Hopelessly in love with clean code and unobtrusive design!
Setting up Unity 2019.4 for Google Cardboard development isn’t as straightforward as I thought. Google stopped making Daydream viewers and open-sourced its Cardboard VR SDK a year back. Since then, the process for setting up Unity to work with Google Cardboard SDK has seen many changes. Today, I tried setting up Unity 2019.4.11f1 (the latest LTS release at the time of writing this article) for development with the latest Google Cardboard Unity XR plugin.
The steps in the Quickstart were on point and everything worked as expected. The biggest caveat was that even though I was targeting Android builds only, I still had to install the Unity addon for iOS development, without which the Cardboard plugin threw a compilation error. To be fair, the Quickstart does say that the current plugin requires both. But it is still an unexpected requirement, considering I can’t build for iOS devices on a Windows PC. Additionally, the build crashed on my Redmi Note 7 Pro when I set both ARMv7 and ARM64 as target architectures, but the app started working as expected on selecting only ARMv7. On top of all this, Unity Remote doesn’t seem to be working as it did before with the GVR (Google VR) packages. I’ll try to get Unity Remote working with the previous version of the GVR plugin as I think instantly trying out changes speeds up the development process (vs. making a complete build each time). Looks like the future of smartphone-based VR is bleaker than ever.

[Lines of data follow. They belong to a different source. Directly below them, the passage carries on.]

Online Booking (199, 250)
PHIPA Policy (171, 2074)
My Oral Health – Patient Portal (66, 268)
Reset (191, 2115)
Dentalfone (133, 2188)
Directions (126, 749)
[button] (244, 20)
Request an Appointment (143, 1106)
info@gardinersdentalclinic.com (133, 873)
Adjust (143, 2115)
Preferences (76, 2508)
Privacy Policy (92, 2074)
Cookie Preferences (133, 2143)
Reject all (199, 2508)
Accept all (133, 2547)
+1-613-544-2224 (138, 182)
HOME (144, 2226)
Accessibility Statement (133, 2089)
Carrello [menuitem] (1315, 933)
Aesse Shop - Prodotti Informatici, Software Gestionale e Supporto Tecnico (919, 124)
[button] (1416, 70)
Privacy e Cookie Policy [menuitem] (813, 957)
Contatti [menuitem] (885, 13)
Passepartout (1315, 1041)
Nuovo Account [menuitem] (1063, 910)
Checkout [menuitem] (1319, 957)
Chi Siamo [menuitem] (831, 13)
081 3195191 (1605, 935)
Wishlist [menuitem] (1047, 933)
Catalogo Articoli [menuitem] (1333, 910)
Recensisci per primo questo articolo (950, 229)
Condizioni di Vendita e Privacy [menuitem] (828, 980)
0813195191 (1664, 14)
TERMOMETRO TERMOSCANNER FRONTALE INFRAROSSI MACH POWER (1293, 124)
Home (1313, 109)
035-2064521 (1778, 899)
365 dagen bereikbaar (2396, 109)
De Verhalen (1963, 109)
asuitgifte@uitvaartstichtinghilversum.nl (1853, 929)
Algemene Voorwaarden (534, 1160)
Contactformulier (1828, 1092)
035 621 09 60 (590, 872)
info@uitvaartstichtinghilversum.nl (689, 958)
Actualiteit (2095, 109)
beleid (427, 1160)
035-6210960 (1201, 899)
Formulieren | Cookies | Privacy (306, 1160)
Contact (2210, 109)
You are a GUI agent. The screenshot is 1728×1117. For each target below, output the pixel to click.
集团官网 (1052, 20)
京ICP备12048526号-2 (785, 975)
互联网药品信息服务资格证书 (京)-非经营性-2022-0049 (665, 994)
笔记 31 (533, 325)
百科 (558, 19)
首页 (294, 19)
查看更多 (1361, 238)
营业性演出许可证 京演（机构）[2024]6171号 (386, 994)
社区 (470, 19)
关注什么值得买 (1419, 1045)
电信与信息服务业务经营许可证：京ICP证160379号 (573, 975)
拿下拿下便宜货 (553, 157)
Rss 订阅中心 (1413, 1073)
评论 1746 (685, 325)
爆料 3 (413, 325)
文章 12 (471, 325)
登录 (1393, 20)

Anyways, now that I have setup the development environment, I can get my hands dirty with VR development again! It will definitely be a step back from the time I had worked with Oculus Rift and Unity at EILab in Guwahati, but it’s better than nothing. This will also be a big help for the online courses related to VR and 3D Interaction that I am currently taking on Coursera. It’s time to get started with fun prototypes!